The term "1 to 3 hydrogen atoms are substituted with at least one selected from the group consisting of halogen and isothiocyanate groups" means that 1 to 3 hydrogen atoms may be substituted with only halogen, only isothiocyanate groups, or both halogen and isothiocyanate groups.
Further, R 1-R5 is independently selected from a hydrogen atom, a fluorine atom, a cyano group, an isothiocyanate group, an alkyl group of C 1–C10 which is unsubstituted or substituted with 1 to 3 fluorine atoms or with phenyl isothiocyanate, an alkoxy group of C 1–C10 which is unsubstituted or substituted with 1 to 3 fluorine atoms, an alkylthio group of C 1–C3 which is unsubstituted or substituted with 1 to 2 isothiocyanate groups, a phenoxy group or an ester group of C 1-C5 which is unsubstituted, and R 1-R5 is not simultaneously hydrogen.

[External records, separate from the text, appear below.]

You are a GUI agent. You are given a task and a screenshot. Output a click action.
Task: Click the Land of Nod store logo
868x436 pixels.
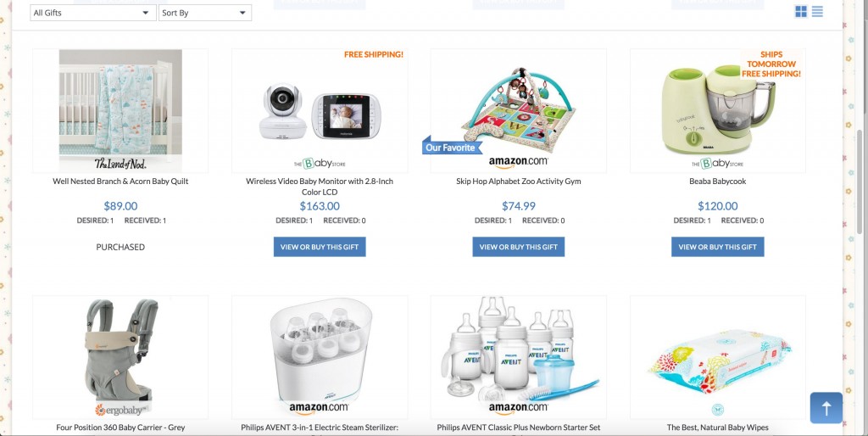[120, 164]
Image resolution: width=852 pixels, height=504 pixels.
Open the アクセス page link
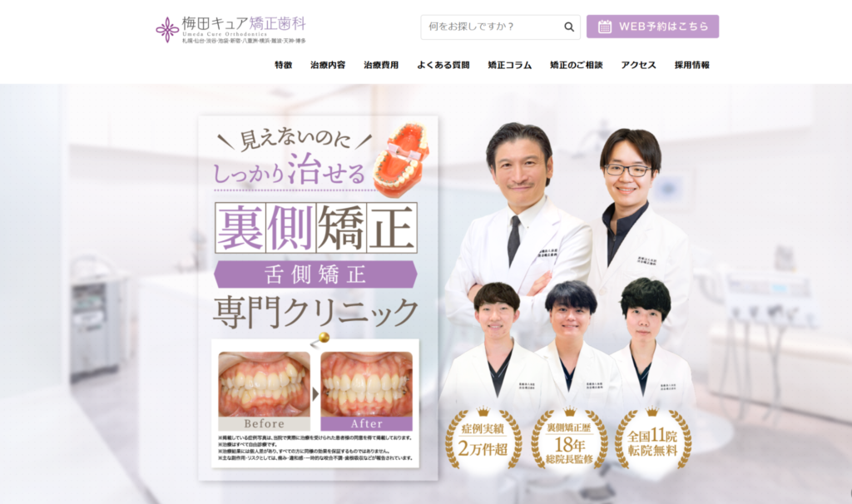[x=638, y=65]
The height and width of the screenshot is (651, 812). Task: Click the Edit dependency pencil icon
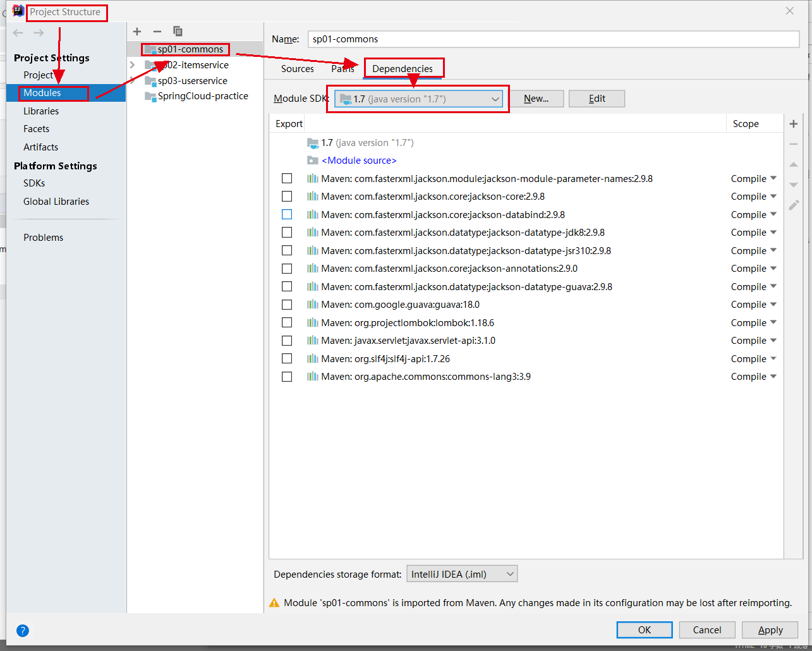point(794,205)
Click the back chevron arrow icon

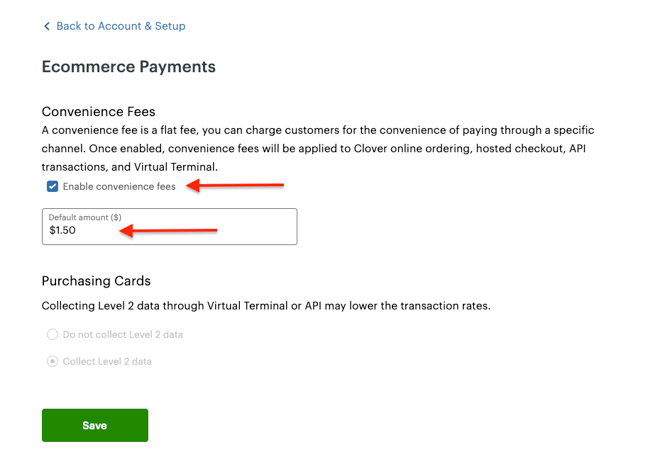(x=47, y=26)
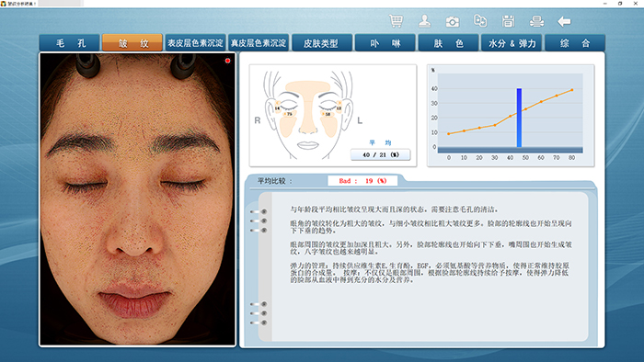Open the 综合 summary tab

(575, 43)
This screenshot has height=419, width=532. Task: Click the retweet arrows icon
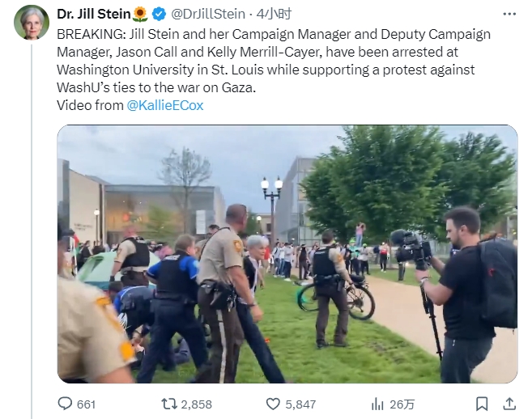click(168, 404)
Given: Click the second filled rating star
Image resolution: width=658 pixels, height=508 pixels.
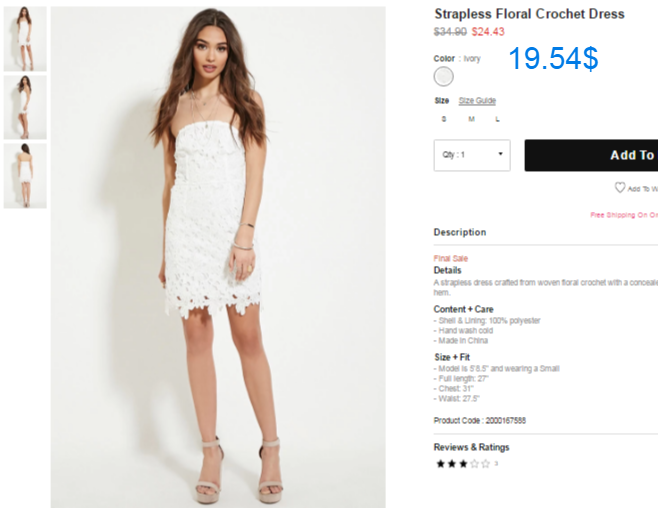Looking at the screenshot, I should 452,464.
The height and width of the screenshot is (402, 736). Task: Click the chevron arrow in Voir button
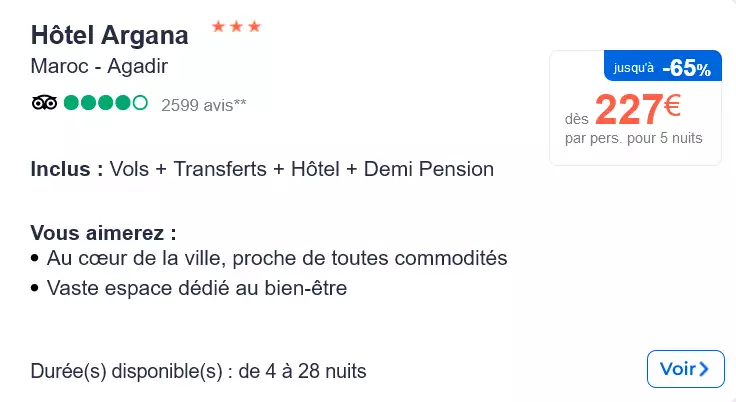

Further, R 1-R5 is independently selected from the group consisting of a hydrogen atom, a fluorine atom, a cyano group, an isothiocyanate group, a methyl group, an ethyl group, an n-decyl group, -CF 3、-OCH3、-OCH2CH3、-SCH3、-SCF3、-COOCH3, a,Or alternatively
Preferably, the compound having the structure shown in formula I is selected from at least one of the compounds having the structure shown below:
further, the mass of the compound having the structure shown in formula I accounts for 0.1% -6.0% of the total mass of the electrolyte, and is preferably 0.2% -1.0%.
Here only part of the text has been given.